Your objective —
The reply should hold only the lines below beginning at the one with "Task: Click the green checkmark status icon" and ending at the one with "This screenshot has height=188, width=335.", copied exactly, with every picture left out.

Record set —

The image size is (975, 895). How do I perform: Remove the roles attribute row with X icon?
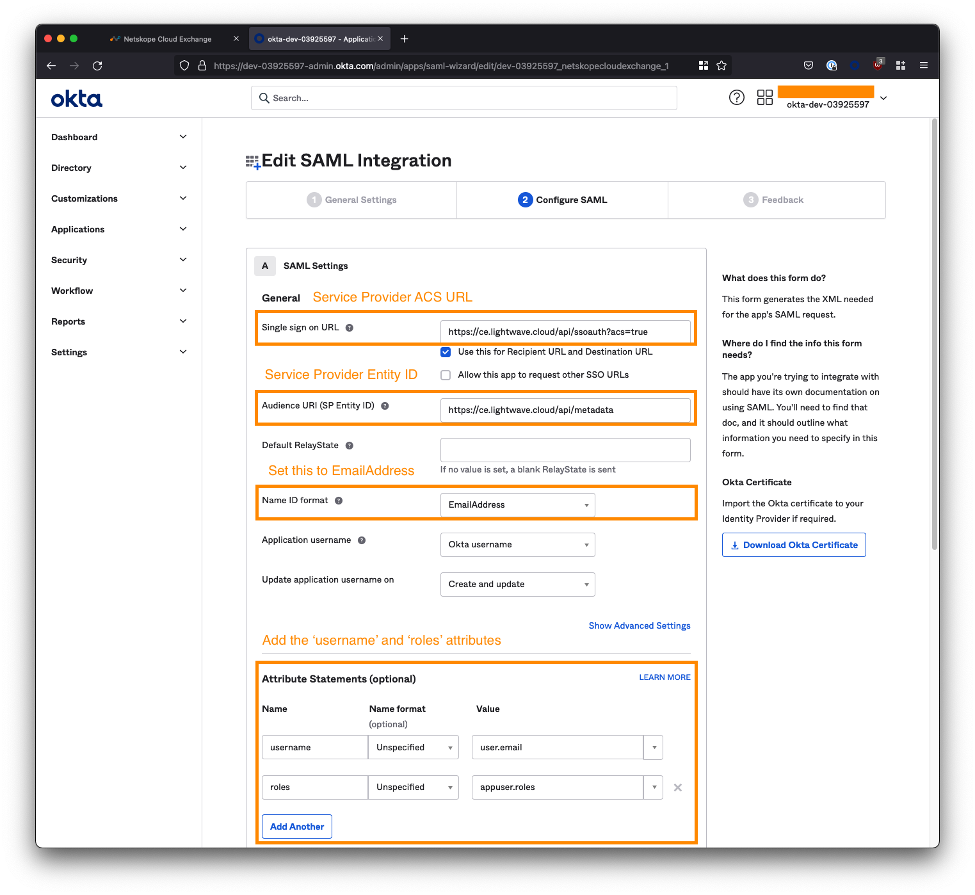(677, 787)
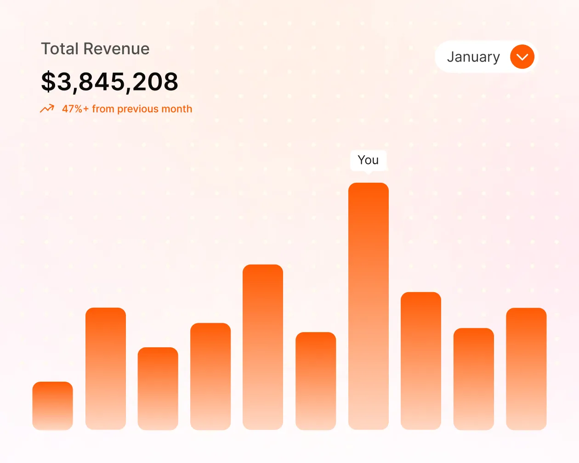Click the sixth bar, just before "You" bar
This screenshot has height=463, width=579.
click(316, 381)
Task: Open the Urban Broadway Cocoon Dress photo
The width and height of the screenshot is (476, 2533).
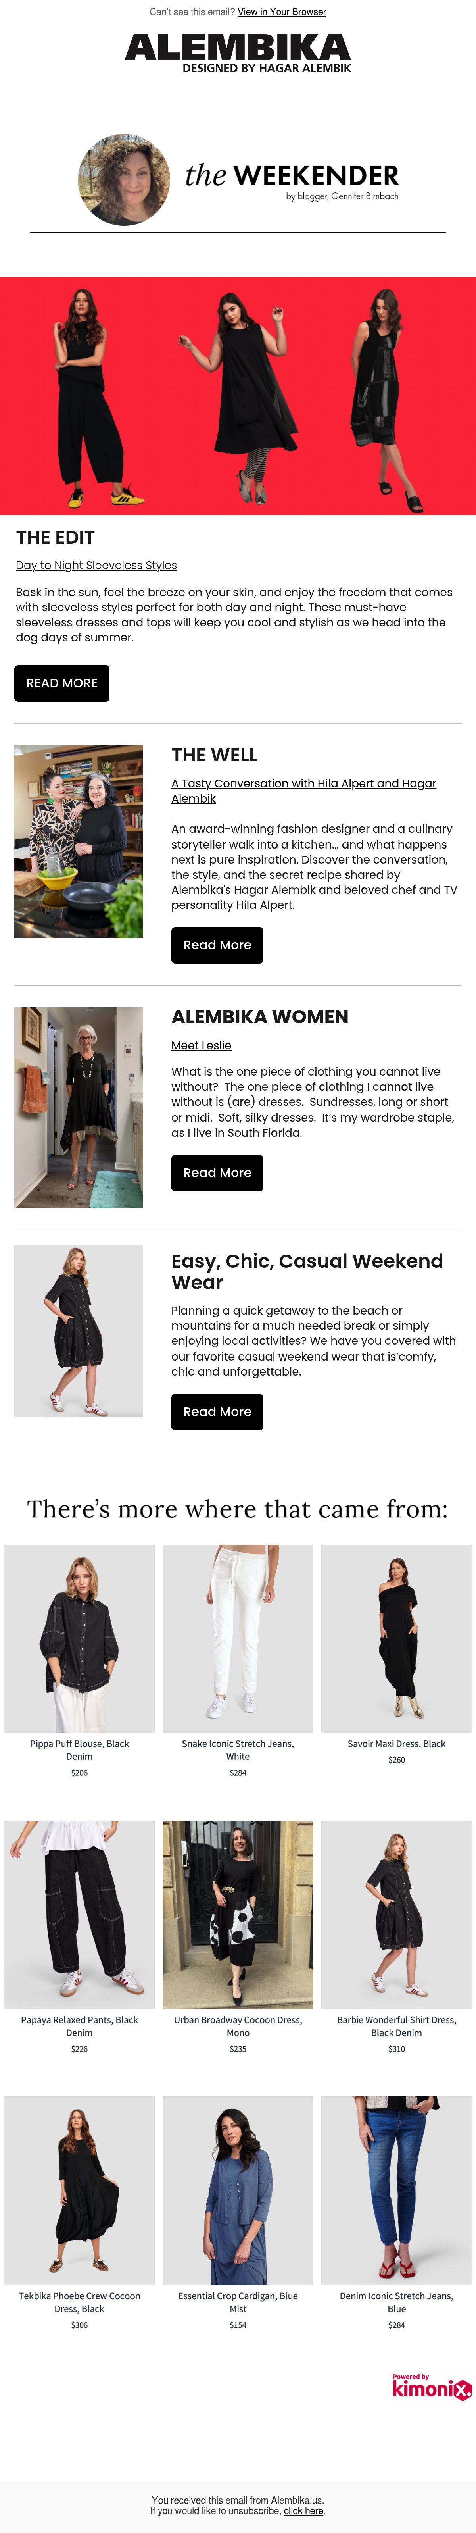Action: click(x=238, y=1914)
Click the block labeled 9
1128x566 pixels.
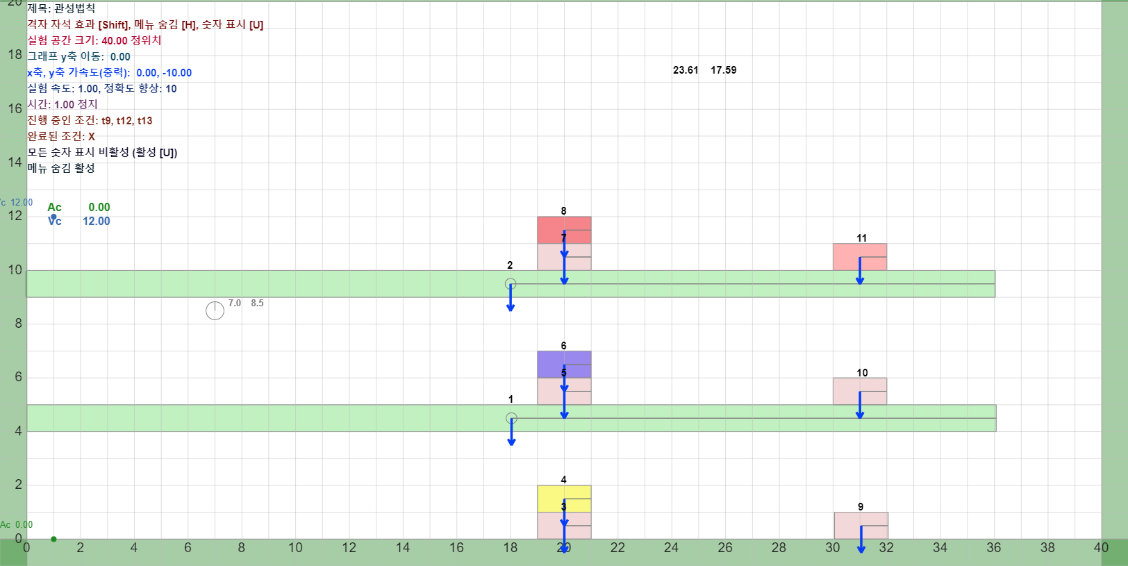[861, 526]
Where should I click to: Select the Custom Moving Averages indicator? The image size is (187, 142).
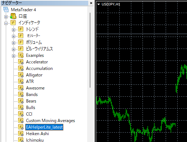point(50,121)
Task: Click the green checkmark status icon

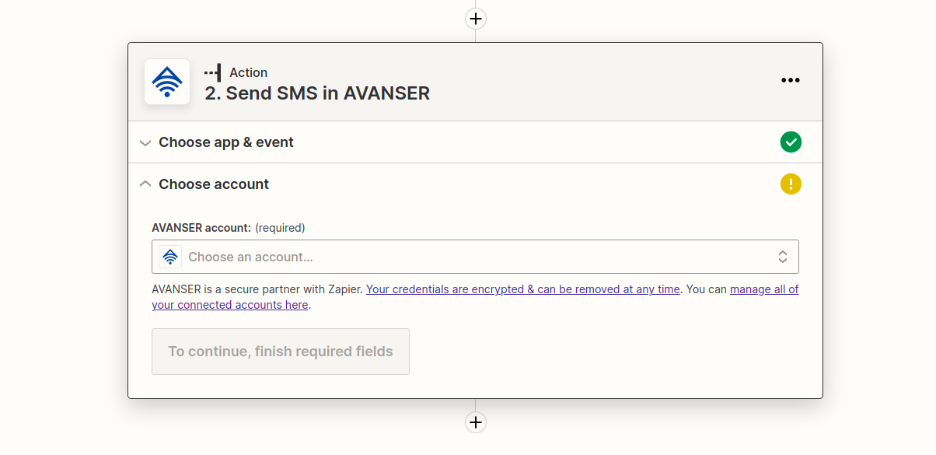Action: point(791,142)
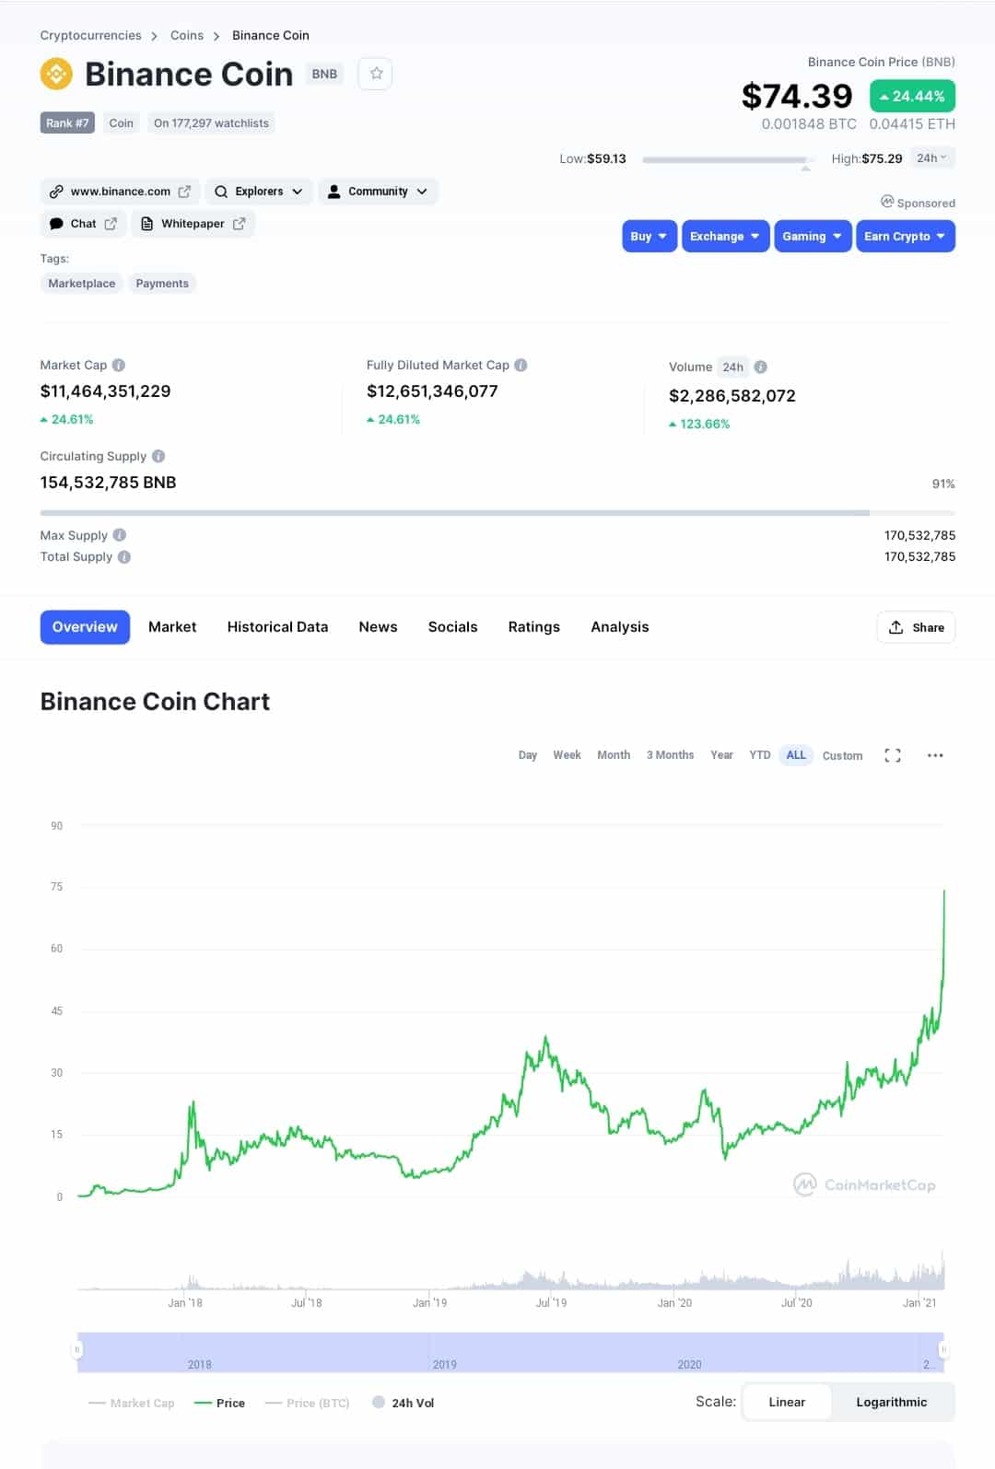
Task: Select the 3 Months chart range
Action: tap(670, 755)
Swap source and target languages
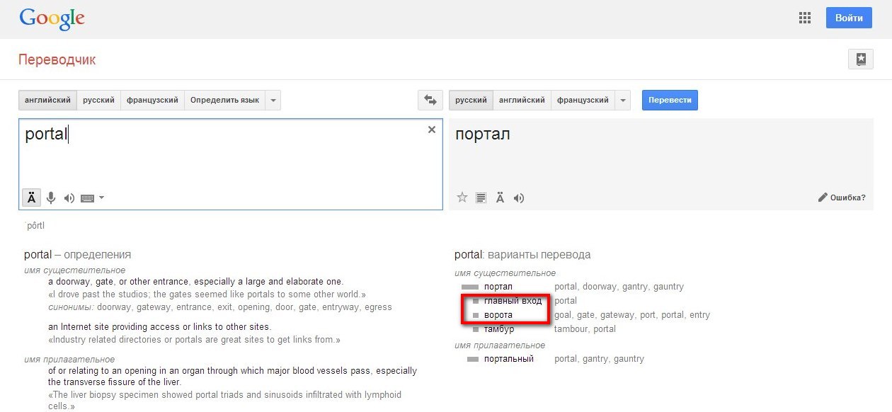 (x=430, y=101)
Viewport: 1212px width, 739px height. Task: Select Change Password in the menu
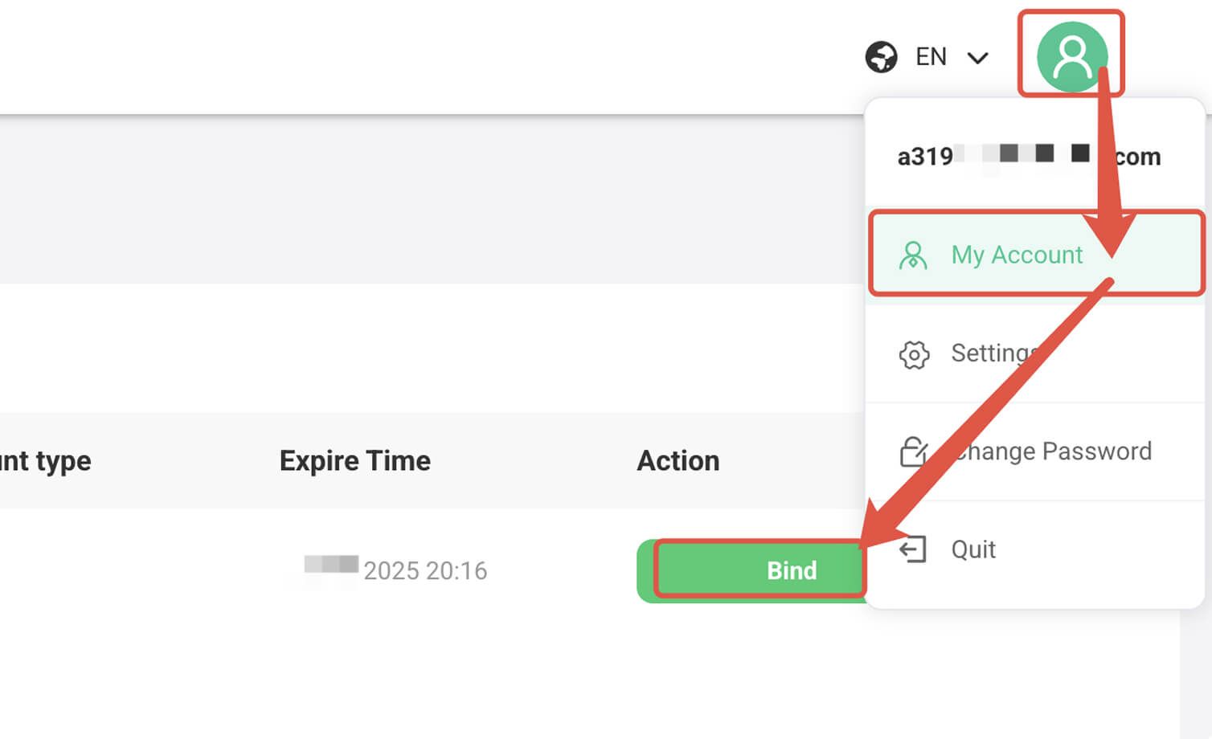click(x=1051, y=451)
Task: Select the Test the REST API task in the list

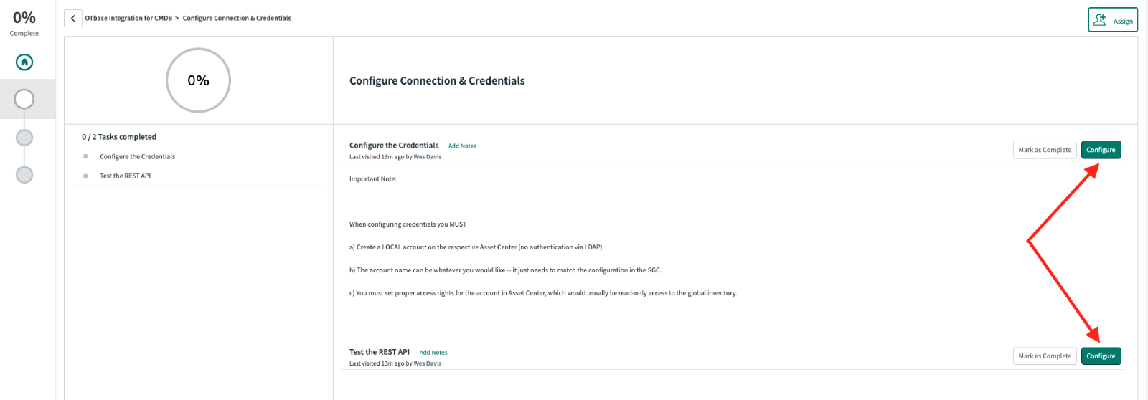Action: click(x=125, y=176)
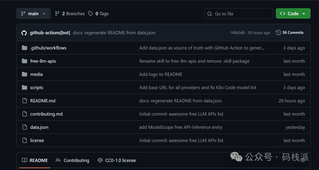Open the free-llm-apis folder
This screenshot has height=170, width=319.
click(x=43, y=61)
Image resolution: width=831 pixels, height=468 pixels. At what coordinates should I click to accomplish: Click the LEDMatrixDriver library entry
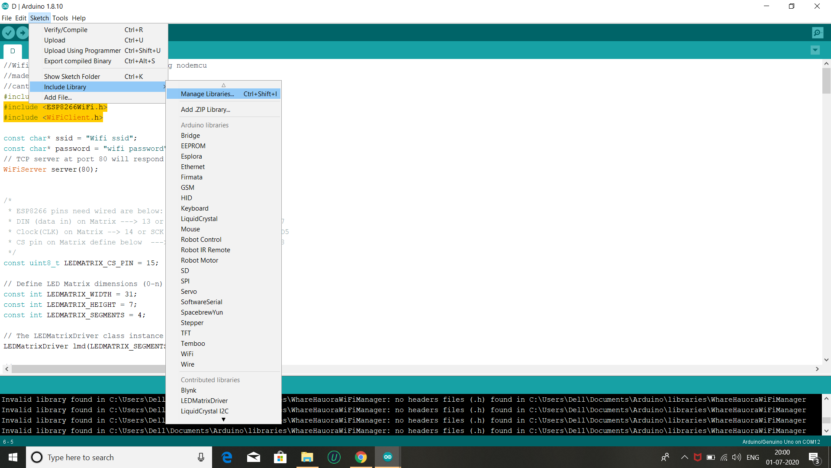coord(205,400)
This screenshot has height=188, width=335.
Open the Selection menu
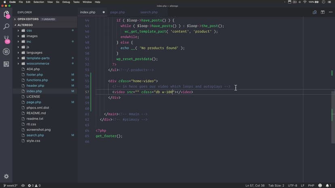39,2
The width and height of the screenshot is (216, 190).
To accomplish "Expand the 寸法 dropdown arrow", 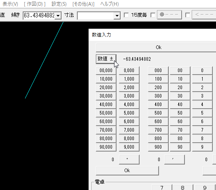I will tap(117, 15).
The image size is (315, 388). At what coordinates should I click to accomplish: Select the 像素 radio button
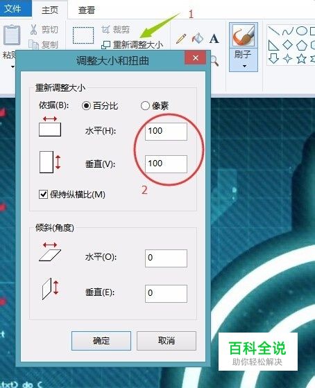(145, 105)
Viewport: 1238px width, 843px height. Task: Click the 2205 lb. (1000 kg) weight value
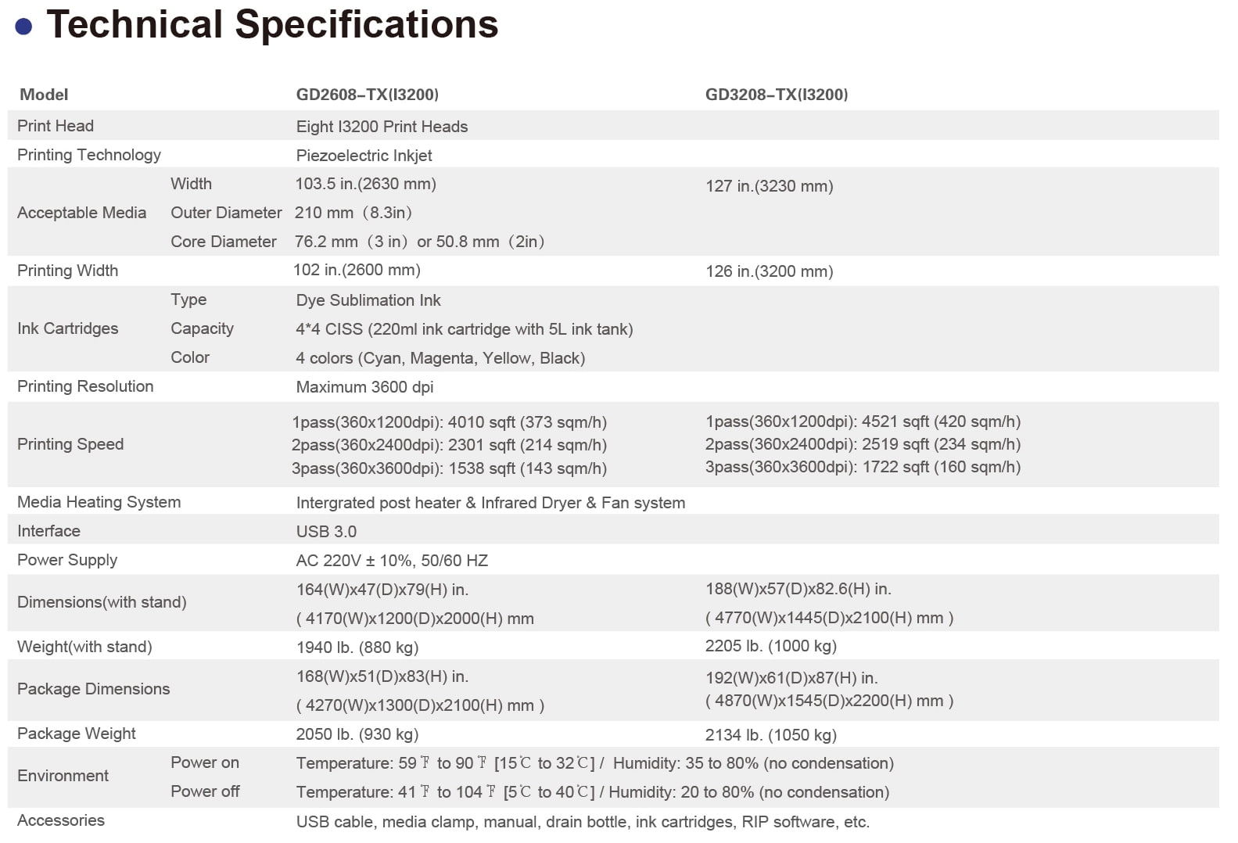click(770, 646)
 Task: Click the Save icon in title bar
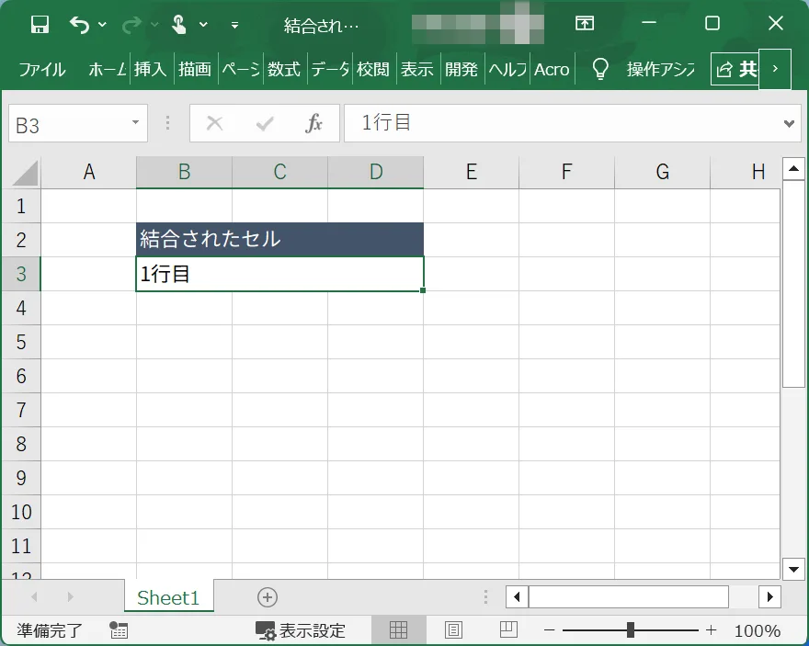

Solution to the exercise —
Task: Click the green checkmark status icon

Action: point(791,142)
Task: Select the 3 Months chart range
Action: tap(670, 755)
Swap source and target languages
 (x=430, y=101)
Viewport: 1212px width, 739px height. Task: Select Change Password in the menu
click(x=1051, y=451)
Task: Select the Test the REST API task in the list

Action: click(x=125, y=176)
Open the free-llm-apis folder
This screenshot has height=170, width=319.
click(x=43, y=61)
Image resolution: width=831 pixels, height=468 pixels. At what coordinates should I click to accomplish: Click the LEDMatrixDriver library entry
coord(205,400)
This screenshot has height=188, width=335.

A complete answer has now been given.